Par ailleurs, il y a eu 341 situations où le passager a dû s’emparer du contrôle et, selon Google, 272 d’entre elles ont été causées par des problèmes techniques. Seulement 13 auraient mené à un incident. Sans être parfait, c’est assez impressionnant, compte tenu des 2,5 millions de kilomètres parcourus collectivement par les voitures autonomes de Google.


5. Qu’arrivera-t-il ensuite?
Lancée en 2012, la flotte de véhicules autonomes d’essai de Google continue d’inclure des VUS de Lexus et ses propres prototypes. La Californie, Washington, le Texas, le Nevada et l’Arizona sont les états américains qui servent de laboratoire routier. Actuellement, des testeurs humains se trouvent à bord dans tous les cas, notant la façon dont les gens perçoivent et interagissent avec la machine et mettant en lumière des situations qui sont propres aux voitures autonomes.


La plus grosse embuche demeure évidemment tout ce qui a trait au côté légal, incluant les assurances. En décembre 2015, le département des véhicules motorisés de la Californie a finalement soumis des propositions de lois régissant les voitures autonomes. Si elles sont adoptées, ces voitures devront quand même avoir un volant et des pédales ainsi qu’une personne à bord qui détient un permis de conduire pour véhicule autonome. Cette personne serait d’ailleurs tenue responsable de tout accident ou toute violation du code de la sécurité routière, peu importe si elle était au volant ou non.

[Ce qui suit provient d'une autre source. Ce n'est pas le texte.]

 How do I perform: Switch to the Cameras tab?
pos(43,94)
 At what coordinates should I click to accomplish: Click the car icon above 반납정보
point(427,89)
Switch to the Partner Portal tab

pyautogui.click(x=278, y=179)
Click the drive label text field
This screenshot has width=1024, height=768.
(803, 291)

Bon nombre de défenseurs et de critiques des voitures autonomes exigent cependant des lois fédérales. De son côté, le directeur de projet chez Google, Chris Urmson, presse le Congrès américain d’autoriser la National Highway Traffic Safety Administration (NHTSA) à lui accorder une permission spéciale pour vendre des voitures sans volant ni pédales. Google espère atteindre son objectif d’ici 2020.